The Registry DNS server reads its configuration properties from the core-site.xml file. The following are the DNS associated configuration properties:
Name | Description |
---|---|
hadoop.registry.zk.quorum | A comma separated list of hostname:port pairs defining the zookeeper quorum for the Hadoop registry. |
hadoop.registry.dns.enabled | The DNS functionality is enabled for the cluster. Default is false. |
hadoop.registry.dns.domain-name | The domain name for Hadoop cluster associated records. |
hadoop.registry.dns.bind-address | Address associated with the network interface to which the DNS listener should bind. |
hadoop.registry.dns.bind-port | The port number for the DNS listener.

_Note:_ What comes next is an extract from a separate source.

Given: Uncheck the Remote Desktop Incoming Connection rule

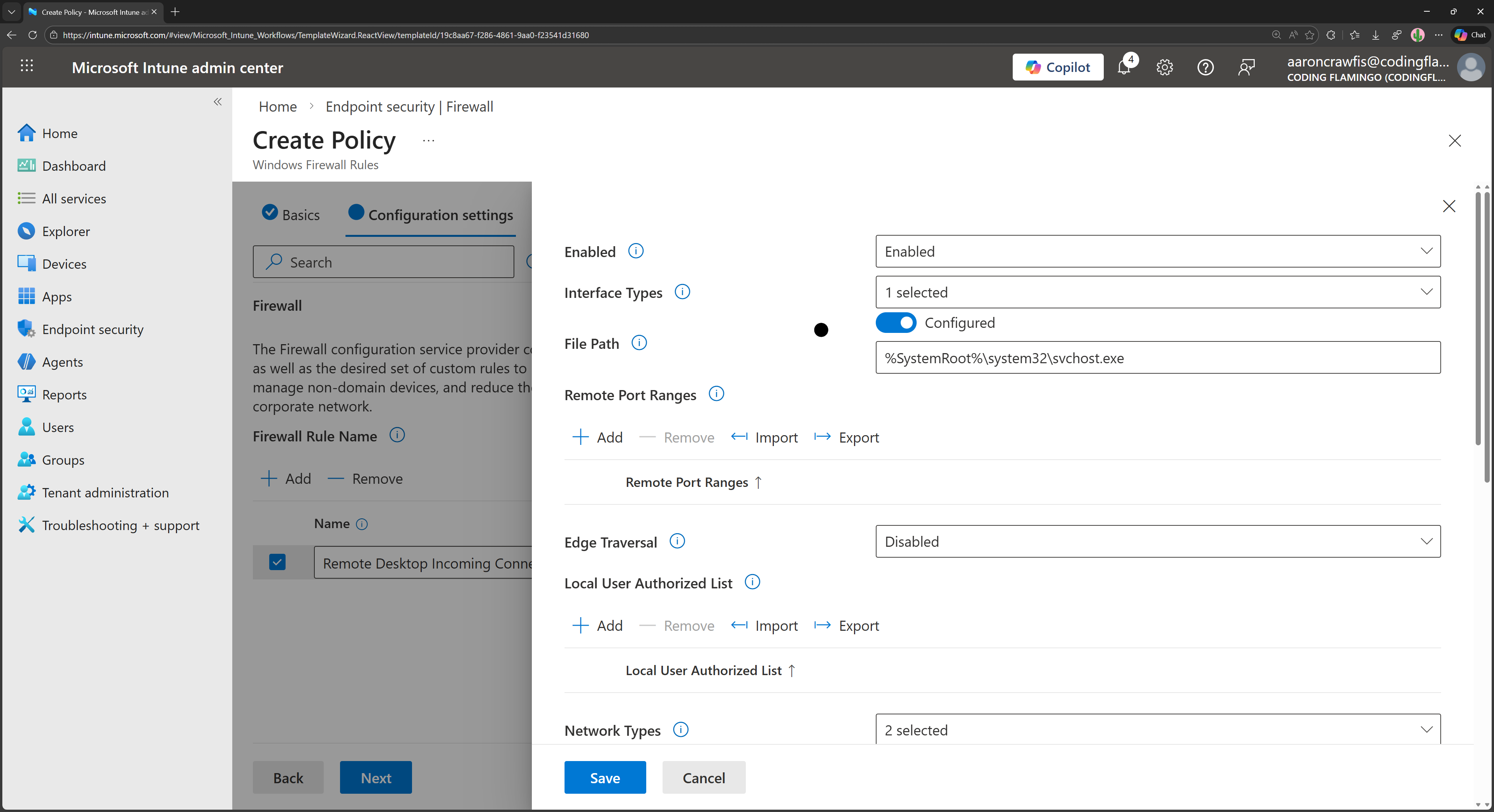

The default port is 5335. |
hadoop.registry.dns.dnssec.enabled | Indicates whether the DNSSEC support is enabled. Default is false. |
hadoop.registry.dns.public-key | The base64 representation of the server’s public key. Leveraged for creating the DNSKEY Record provided for DNSSEC client requests. |
hadoop.registry.dns.private-key-file | The path to the standard DNSSEC private key file. Must only be readable by the DNS launching identity. See dnssec-keygen documentation. |
hadoop.registry.dns-ttl | The default TTL value to associate with DNS records. The default value is set to 1 (a value of 0 has undefined behavior). A typical value should be approximate to the time it takes YARN to restart a failed container. |
hadoop.registry.dns.zone-subnet | An indicator of the IP range associated with the cluster containers. The setting is utilized for the generation of the reverse zone name. |
hadoop.registry.dns.zone-mask | The network mask associated with the zone IP range. If specified, it is utilized to ascertain the IP range possible and come up with an appropriate reverse zone name. |
hadoop.registry.dns.zones-dir | A directory containing zone configuration files to read during zone initialization. This directory can contain zone master files named zone-name.zone. See here for zone master file documentation. |
<property> <description>The domain name for Hadoop cluster associated records.</description> <name>hadoop.registry.dns.domain-name</name> <value>ycluster</value> </property> <property> <description>The port number for the DNS listener. The default port is 5335. If the standard privileged port 53 is used, make sure start the DNS with jsvc support.</description> <name>hadoop.registry.dns.bind-port</name> <value>5335</value> </property> <property> <description>The DNS functionality is enabled for the cluster. Default is false.</description> <name>hadoop.registry.dns.enabled</name> <value>true</value> </property> <property> <description>Address associated with the network interface to which the DNS listener should bind.</description> <name>hadoop.registry.dns.bind-address</name> <value>localhost</value> </property> <property> <description>A comma separated list of hostname:port pairs defining the zookeeper quorum for the Hadoop registry</description> <name>hadoop.registry.zk.quorum</name> <value>localhost:2181</value> </property>
To configure Registry DNS to serve reverse lookup for 172.17.0.0/24
<property> <description>The network mask associated with the zone IP range. If specified, it is utilized to ascertain the IP range possible and come up with an appropriate reverse zone name.</description> <name>hadoop.registry.dns.zone-mask</name> <value>255.255.255.0</value> </property> <property> <description>An indicator of the IP range associated with the cluster containers. The setting is utilized for the generation of the reverse zone name.</description> <name>hadoop.registry.dns.zone-subnet</name> <value>172.17.0.0</value> </property>
You can edit the /etc/resolv.conf to make your system use the registry DNS such as below, where 192.168.154.3 is the ip address of your DNS host. It should appear before any nameservers that would return NXDOMAIN for lookups in the domain used by the cluster.
nameserver 192.168.154.3
Alternatively, if you have a corporate DNS in your organization, you can configure zone forwarding so that the Registry DNS resolves hostnames for the domain used by the cluster.